2.2. Les répertoires plurilingues dans les textes officiels pour l’école primaire

Nous avons recherché, dans les textes officiels que nous avons analysés, la place donnée aux répertoires plurilingues : sont-ils mentionnés, est-il envisagé de les évaluer et de leur donner une place dans la classe ? Quels sont les liens proposés entre les enseignements des différentes langues et également avec les langues familiales ? Quelles conceptions des langues et de leurs variétés apparaissent dans les instructions ?

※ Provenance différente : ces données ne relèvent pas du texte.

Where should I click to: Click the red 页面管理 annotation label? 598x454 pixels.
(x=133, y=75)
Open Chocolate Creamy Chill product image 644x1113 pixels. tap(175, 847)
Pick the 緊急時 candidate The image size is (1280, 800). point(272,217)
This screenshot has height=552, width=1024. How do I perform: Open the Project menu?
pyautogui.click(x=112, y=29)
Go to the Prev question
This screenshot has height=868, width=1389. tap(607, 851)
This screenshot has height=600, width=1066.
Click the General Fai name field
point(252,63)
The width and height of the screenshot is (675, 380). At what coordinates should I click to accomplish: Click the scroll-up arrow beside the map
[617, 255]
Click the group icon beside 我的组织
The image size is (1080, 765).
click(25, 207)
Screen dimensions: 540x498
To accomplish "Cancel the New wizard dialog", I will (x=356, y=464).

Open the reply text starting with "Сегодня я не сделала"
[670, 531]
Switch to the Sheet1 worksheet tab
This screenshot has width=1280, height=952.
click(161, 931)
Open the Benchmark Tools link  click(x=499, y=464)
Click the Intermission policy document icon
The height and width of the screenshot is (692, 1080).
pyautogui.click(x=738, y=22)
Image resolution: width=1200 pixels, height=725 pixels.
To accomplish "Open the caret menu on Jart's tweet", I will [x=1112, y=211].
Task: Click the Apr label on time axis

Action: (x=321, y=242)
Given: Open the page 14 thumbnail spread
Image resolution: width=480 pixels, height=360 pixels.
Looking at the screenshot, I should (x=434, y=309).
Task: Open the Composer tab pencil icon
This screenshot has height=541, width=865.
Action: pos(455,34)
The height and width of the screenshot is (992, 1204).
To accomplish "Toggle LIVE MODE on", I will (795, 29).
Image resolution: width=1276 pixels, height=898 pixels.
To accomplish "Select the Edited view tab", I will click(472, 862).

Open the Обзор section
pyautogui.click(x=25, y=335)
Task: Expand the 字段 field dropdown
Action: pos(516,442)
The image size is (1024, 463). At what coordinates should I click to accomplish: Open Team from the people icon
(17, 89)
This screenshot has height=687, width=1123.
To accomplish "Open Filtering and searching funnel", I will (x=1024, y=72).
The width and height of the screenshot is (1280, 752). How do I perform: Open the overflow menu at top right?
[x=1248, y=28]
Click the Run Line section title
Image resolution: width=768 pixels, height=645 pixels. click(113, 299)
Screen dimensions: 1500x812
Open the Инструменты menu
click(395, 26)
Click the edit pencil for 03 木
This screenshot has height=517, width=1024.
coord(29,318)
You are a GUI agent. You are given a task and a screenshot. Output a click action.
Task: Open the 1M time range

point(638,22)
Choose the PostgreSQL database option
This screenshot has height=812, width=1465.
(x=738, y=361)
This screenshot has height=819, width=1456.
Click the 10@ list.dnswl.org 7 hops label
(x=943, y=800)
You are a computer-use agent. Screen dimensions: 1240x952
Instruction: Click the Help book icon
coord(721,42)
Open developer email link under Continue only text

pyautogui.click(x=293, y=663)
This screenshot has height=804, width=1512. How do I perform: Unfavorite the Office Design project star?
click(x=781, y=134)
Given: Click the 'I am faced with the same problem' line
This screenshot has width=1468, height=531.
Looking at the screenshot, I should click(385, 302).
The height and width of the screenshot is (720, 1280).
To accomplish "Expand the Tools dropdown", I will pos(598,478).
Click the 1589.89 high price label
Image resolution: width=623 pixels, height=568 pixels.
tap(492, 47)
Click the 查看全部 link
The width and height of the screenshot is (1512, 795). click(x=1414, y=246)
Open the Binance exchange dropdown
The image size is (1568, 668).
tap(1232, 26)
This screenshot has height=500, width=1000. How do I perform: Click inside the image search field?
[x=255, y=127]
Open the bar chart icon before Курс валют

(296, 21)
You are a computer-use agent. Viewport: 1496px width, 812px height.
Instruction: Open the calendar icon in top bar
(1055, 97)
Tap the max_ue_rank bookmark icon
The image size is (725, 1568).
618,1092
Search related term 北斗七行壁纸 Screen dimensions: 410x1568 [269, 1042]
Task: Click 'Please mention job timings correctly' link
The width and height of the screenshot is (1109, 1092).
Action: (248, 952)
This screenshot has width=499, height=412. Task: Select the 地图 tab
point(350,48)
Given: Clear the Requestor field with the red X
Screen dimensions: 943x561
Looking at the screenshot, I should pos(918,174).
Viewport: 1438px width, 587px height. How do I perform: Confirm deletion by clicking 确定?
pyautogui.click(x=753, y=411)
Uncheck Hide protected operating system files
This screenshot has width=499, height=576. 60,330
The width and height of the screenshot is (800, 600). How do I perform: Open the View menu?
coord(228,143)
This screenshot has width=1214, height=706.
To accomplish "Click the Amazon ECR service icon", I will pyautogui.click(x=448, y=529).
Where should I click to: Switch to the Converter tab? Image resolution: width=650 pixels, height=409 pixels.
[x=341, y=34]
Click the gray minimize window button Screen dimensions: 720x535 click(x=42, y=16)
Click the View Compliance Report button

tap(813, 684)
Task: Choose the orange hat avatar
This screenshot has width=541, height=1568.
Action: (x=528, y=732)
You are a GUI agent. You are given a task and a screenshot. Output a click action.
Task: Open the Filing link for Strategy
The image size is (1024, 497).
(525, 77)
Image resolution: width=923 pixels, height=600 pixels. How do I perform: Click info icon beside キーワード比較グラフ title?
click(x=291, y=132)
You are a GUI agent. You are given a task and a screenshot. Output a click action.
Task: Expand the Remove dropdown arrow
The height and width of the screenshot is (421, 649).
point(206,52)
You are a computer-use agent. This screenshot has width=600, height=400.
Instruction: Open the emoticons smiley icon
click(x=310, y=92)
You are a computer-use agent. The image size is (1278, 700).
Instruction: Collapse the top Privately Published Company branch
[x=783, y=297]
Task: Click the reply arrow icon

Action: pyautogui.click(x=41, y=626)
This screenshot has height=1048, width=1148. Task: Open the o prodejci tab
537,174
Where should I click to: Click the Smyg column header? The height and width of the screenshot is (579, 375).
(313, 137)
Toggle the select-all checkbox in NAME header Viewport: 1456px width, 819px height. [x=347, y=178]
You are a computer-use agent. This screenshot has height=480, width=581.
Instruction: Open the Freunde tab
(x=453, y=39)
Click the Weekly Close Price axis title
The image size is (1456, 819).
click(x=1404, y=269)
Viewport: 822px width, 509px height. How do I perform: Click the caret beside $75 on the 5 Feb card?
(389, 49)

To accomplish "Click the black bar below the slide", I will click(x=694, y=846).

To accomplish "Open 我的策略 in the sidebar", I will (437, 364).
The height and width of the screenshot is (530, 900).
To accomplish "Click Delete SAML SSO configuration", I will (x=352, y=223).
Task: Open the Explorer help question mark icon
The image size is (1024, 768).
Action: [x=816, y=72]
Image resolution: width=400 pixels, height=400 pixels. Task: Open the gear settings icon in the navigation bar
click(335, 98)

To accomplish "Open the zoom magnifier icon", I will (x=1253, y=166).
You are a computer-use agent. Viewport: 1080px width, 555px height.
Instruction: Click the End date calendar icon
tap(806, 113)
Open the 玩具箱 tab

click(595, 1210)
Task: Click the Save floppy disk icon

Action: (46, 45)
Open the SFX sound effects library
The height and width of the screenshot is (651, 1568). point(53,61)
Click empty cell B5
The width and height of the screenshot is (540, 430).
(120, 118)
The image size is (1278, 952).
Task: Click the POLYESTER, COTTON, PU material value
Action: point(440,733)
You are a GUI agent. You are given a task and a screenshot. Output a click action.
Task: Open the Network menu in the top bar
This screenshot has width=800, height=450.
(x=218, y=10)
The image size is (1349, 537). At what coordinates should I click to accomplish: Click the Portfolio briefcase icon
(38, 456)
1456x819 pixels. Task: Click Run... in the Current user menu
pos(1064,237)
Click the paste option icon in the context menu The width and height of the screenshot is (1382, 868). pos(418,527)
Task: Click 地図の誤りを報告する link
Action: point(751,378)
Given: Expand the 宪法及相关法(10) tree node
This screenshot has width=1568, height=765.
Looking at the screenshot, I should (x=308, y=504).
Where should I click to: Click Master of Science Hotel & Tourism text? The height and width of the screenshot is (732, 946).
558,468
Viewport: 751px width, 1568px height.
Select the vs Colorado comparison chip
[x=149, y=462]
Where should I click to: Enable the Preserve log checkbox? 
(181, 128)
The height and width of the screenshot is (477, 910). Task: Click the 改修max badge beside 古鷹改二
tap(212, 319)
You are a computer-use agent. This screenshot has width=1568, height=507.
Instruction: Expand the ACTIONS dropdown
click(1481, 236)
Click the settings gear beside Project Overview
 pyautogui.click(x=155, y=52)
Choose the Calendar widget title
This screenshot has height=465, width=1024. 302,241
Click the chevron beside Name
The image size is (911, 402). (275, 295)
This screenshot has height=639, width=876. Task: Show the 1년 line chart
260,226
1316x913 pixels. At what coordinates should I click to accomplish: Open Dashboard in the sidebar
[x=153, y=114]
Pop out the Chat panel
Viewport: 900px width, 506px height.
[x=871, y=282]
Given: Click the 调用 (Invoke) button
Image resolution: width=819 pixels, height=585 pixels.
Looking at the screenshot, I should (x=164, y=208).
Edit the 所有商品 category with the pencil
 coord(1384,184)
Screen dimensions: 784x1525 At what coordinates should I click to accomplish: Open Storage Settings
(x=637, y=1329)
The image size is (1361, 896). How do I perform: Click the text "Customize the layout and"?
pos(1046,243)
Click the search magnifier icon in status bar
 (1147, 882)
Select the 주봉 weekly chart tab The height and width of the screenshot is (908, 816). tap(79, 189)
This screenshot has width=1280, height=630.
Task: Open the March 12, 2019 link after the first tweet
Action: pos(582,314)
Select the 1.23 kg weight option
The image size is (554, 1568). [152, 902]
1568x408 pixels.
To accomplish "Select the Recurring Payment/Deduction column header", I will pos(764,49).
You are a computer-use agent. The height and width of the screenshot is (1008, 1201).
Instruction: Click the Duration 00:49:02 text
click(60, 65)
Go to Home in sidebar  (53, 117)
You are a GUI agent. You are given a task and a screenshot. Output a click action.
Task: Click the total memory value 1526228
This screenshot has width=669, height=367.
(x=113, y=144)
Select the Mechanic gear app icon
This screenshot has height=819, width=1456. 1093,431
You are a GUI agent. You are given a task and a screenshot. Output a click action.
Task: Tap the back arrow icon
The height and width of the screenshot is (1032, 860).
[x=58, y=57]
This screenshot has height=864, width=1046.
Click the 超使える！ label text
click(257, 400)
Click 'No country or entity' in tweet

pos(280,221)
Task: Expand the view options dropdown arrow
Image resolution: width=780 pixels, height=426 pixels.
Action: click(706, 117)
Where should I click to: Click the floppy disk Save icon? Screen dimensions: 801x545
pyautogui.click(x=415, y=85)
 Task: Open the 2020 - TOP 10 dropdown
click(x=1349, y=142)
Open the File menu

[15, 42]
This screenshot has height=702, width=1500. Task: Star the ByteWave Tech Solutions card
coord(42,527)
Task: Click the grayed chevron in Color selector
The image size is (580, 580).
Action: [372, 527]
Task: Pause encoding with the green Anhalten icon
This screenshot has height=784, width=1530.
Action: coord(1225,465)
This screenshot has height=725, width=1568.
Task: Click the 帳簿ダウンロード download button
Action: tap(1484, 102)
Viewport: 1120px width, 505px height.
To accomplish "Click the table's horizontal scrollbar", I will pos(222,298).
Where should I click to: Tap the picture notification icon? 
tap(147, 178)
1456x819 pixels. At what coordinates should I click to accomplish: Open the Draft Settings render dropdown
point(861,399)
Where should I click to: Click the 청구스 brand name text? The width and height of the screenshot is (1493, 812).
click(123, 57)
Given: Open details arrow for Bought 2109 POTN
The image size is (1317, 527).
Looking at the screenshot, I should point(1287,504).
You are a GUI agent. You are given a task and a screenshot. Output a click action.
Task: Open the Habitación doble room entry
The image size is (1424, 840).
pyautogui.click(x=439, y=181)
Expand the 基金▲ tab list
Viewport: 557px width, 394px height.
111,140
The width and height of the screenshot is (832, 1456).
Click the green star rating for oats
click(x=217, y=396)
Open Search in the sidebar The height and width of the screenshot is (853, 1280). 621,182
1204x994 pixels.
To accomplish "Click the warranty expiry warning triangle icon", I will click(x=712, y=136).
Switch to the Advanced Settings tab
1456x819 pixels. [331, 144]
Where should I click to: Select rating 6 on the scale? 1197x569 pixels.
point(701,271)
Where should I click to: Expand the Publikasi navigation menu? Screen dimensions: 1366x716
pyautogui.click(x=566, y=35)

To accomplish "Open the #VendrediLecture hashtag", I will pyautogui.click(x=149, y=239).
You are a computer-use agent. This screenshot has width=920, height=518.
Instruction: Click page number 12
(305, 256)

Le terme « plurilinguisme » n’apparaît pas dans les titres et les mots-clés des textes officiels de 1973 à 2001. Le terme « bilinguisme  » est mentionné 8 fois, toujours en lien avec l’enseignement bilingue, et associé 6 fois aux langues régionales, 2 fois aux dialectes, 3 fois aux langues vivantes et 2 fois aux langues étrangères, mais pas du tout aux langues d’origine. En ce qui concerne les différentes langues mentionnées, bilinguisme et enseignement bilingue sont associés 1 fois à l’allemand ; 1 fois respectivement au basque, au breton, au catalan, au corse, au mosellan, et à l’occitan, ce qui renforce l’association entre bilinguisme et langues régionales. Le terme « bilinguisme » n’est associé ni à l’arabe, ni au turc, ni au portugais, ni à l’italien, ni à l’espagnol, langues d’immigration qui sont pourtant d’importants viviers de pratiques bilingues : les écoliers bilingues, aujourd’hui, le sont moins souvent dans une langue régionale que dans une langue d’immigration. C’est que les titres et mots-clés des Instructions Officielles n’ont pas pour objectif de rendre compte de la réalité linguistique en France : ils ne désignent pas les enfants bilingues, mais l’enseignement en deux langues, le français langue habituelle de scolarisation et une langue régionale ou étrangère (Mäsch, 1995 : 47). Ceci n’est pas en contradiction avec ce que nous avons noté plus haut à propos des langues maternelles et des langues d’origine : le bilinguisme qui est l’objet des attentions de l’Education Nationale n’est pas celui de la pratique sociale et familiale de certains élèves mais celui de certains dispositifs d’enseignements. Et lorsqu’un bulletin officiel (septembre 2001) envisage « une modalité d'apprentissage permettant la pratique d'un bilinguisme équilibré », il ne s’agit pas de transmissions informelles ni de pratiques langagières privées, mais de « l’enseignement bilingue par immersion ». Les apprentissages en dehors de l’école, le contrat didactique, les séquences potentiellement acquisitionnelles dans des conversations exolingues ne sont pas des préoccupations visibles dans les titres et les mots-clés des bulletins officiels de l’éducation nationale.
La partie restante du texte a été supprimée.